What to produce: This task requires every entry to be set down again exactly.

--- Data for analysis Enclosed Below ---

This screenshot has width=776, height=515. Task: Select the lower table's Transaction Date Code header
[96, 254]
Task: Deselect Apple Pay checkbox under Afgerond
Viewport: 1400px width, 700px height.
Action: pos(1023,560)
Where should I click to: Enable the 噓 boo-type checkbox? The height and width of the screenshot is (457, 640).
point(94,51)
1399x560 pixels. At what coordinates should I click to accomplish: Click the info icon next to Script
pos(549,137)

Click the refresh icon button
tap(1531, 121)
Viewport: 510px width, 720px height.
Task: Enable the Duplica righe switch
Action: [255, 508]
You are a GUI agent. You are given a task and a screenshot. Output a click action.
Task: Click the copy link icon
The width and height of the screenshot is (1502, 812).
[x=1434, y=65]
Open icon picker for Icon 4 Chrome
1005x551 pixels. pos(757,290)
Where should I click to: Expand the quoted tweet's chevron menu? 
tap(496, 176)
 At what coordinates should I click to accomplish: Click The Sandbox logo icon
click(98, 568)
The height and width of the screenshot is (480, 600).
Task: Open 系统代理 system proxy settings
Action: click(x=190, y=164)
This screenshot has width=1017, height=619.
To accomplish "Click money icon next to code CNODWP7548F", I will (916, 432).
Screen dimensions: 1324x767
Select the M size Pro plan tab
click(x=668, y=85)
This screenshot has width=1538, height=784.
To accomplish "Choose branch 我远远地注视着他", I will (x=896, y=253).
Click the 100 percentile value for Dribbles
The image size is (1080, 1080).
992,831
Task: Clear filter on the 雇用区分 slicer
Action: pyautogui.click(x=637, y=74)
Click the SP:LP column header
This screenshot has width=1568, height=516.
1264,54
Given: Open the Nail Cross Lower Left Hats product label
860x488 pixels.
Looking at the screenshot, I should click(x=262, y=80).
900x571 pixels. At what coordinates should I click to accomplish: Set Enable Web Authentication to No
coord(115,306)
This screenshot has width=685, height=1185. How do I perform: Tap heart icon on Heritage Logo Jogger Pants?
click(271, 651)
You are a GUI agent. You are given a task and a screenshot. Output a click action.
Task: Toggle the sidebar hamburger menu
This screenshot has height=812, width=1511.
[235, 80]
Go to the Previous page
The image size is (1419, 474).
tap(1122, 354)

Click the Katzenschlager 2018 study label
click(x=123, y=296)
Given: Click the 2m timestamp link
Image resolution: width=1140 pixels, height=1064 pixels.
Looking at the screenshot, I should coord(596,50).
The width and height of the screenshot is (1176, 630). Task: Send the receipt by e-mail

--- End of Enclosed Data for analysis ---

Expected answer:
This screenshot has width=776, height=515. Task: Select the lower table's Transaction Date Code header
[96, 254]
Task: Deselect Apple Pay checkbox under Afgerond
Viewport: 1400px width, 700px height.
Action: pos(1023,560)
Where should I click to: Enable the 噓 boo-type checkbox? The height and width of the screenshot is (457, 640).
point(94,51)
1399x560 pixels. At what coordinates should I click to accomplish: Click the info icon next to Script
pos(549,137)

Click the refresh icon button
tap(1531, 121)
Viewport: 510px width, 720px height.
Task: Enable the Duplica righe switch
Action: [255, 508]
You are a GUI agent. You are given a task and a screenshot. Output a click action.
Task: Click the copy link icon
The width and height of the screenshot is (1502, 812).
[x=1434, y=65]
Open icon picker for Icon 4 Chrome
1005x551 pixels. pos(757,290)
Where should I click to: Expand the quoted tweet's chevron menu? 
tap(496, 176)
 At what coordinates should I click to accomplish: Click The Sandbox logo icon
click(98, 568)
The height and width of the screenshot is (480, 600).
Task: Open 系统代理 system proxy settings
Action: click(x=190, y=164)
This screenshot has width=1017, height=619.
To accomplish "Click money icon next to code CNODWP7548F", I will (916, 432).
Screen dimensions: 1324x767
Select the M size Pro plan tab
click(x=668, y=85)
This screenshot has width=1538, height=784.
To accomplish "Choose branch 我远远地注视着他", I will (x=896, y=253).
Click the 100 percentile value for Dribbles
The image size is (1080, 1080).
992,831
Task: Clear filter on the 雇用区分 slicer
Action: pyautogui.click(x=637, y=74)
Click the SP:LP column header
This screenshot has width=1568, height=516.
1264,54
Given: Open the Nail Cross Lower Left Hats product label
860x488 pixels.
Looking at the screenshot, I should click(x=262, y=80).
900x571 pixels. At what coordinates should I click to accomplish: Set Enable Web Authentication to No
coord(115,306)
This screenshot has width=685, height=1185. How do I perform: Tap heart icon on Heritage Logo Jogger Pants?
click(271, 651)
You are a GUI agent. You are given a task and a screenshot. Output a click action.
Task: Toggle the sidebar hamburger menu
This screenshot has height=812, width=1511.
[235, 80]
Go to the Previous page
The image size is (1419, 474).
tap(1122, 354)

Click the Katzenschlager 2018 study label
click(x=123, y=296)
Given: Click the 2m timestamp link
Image resolution: width=1140 pixels, height=1064 pixels.
Looking at the screenshot, I should coord(596,50).
The width and height of the screenshot is (1176, 630). Task: Send the receipt by e-mail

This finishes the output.